Here is my keepawake.service file:

[Unit]
Description=Inhibit suspend if Plex is streaming media or downloading
After=network.service

[Service]
ExecStart=/home/peter/keep.awake/keepawake.sh

[Install]
WantedBy=default.target

The keepawake.sh script works just fine from the command prompt. I have tried adding User= me and root to the service file. I have changed the script to include nohup and remove it. I have tried changing the After= value. No luck.

Revision history for this message
Peter Eliopoulos (peliopoulos) said :
#2

Figured it out. I created a service in the /etc/systemd/user folder for this, when I should have used a User service and put it in ~/.config/systemd/user folder.

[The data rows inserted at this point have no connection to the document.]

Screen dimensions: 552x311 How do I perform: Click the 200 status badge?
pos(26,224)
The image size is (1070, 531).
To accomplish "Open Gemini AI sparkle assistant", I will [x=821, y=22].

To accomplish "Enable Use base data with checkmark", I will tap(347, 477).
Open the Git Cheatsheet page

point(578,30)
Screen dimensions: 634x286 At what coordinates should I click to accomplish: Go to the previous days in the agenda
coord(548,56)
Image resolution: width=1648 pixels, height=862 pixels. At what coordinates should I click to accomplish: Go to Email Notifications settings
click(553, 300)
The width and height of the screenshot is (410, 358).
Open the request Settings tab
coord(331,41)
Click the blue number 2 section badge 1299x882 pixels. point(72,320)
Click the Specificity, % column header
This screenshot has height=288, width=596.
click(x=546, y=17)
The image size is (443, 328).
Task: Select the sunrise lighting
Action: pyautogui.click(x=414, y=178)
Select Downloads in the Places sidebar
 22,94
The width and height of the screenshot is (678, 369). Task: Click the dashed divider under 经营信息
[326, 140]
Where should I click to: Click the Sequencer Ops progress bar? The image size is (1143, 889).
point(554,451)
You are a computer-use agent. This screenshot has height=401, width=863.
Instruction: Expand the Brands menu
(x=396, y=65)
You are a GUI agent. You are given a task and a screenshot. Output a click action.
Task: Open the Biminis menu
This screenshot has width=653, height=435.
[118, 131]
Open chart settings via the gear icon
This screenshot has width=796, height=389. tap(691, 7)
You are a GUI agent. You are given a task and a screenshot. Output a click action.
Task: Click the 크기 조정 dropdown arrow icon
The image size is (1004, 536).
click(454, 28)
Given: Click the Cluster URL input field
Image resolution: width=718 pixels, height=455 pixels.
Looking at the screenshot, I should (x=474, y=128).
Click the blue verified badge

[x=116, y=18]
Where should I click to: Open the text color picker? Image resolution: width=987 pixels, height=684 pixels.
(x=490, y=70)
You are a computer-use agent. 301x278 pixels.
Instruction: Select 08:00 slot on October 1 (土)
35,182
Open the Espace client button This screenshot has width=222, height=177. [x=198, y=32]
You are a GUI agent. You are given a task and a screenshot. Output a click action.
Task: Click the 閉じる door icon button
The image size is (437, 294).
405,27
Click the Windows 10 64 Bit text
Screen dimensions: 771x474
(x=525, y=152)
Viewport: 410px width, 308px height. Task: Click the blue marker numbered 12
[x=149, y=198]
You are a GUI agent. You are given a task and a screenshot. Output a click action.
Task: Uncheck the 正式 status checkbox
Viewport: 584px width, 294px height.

Here is my command to make this work from start to finish from a regular command prompt in Ubuntu 20.04. Copy and paste the whole thing (everything between the "----" marks) in one go - it will install Keep.Awake in a folder in the Home folder, create other needed folders, create a .service file, create a script file (easier to find and tweak) and install the service file to run at startup :

----

sudo apt install -y brz libxss-dev libx11-dev libffi-dev python3-pip python3-netifaces python3-psutil python3-distro xz-utils && brz branch lp:keep.awake && mkdir -p /home/$USER/.config/systemd/user && bash -c "cat > /home/$USER/.config/systemd/user/keep.awake.service" <<'EOF1' && bash -c "cat > /home/$USER/.config/keep.awake.sh" <<'EOF2' && chmod +x /home/$USER/keep.awake/keep.awake.sh && systemctl --user enable keep.awake && systemctl --user start keep.awake
[Unit]
[Service]
ExecStart=/home/$USER/keep.awake/keep.awake.sh
[Install]
WantedBy=default.target
EOF1
#!/bin/bash
/home/$USER/keep.awake/v4/keepawake.py -s 100000 -l /home/$USER/keep.awake/ -v Detail -r
EOF2

----

Revision history for this message
DanglingPointer (ferncasado) said :
#3

Hi Peter,

Apologies for the delay in responding to your thread! I've been busy with work due to the pandemic needing more IT guys than ever!

That's great that it is finally working for you using systemD.

I've got the program running on many servers all over the place and they way I run it on Ubuntu (mostly 18.04 and 20.04) is uniformly the same; but the parameters for keepawake.py may be different for each server.

I do this:
1) I install using the instructions on https://launchpad.net/keep.awake to a folder called "keep.awake" on the server

2) I cd into the "keep.awake" folder. There should be a single folder there called "v4"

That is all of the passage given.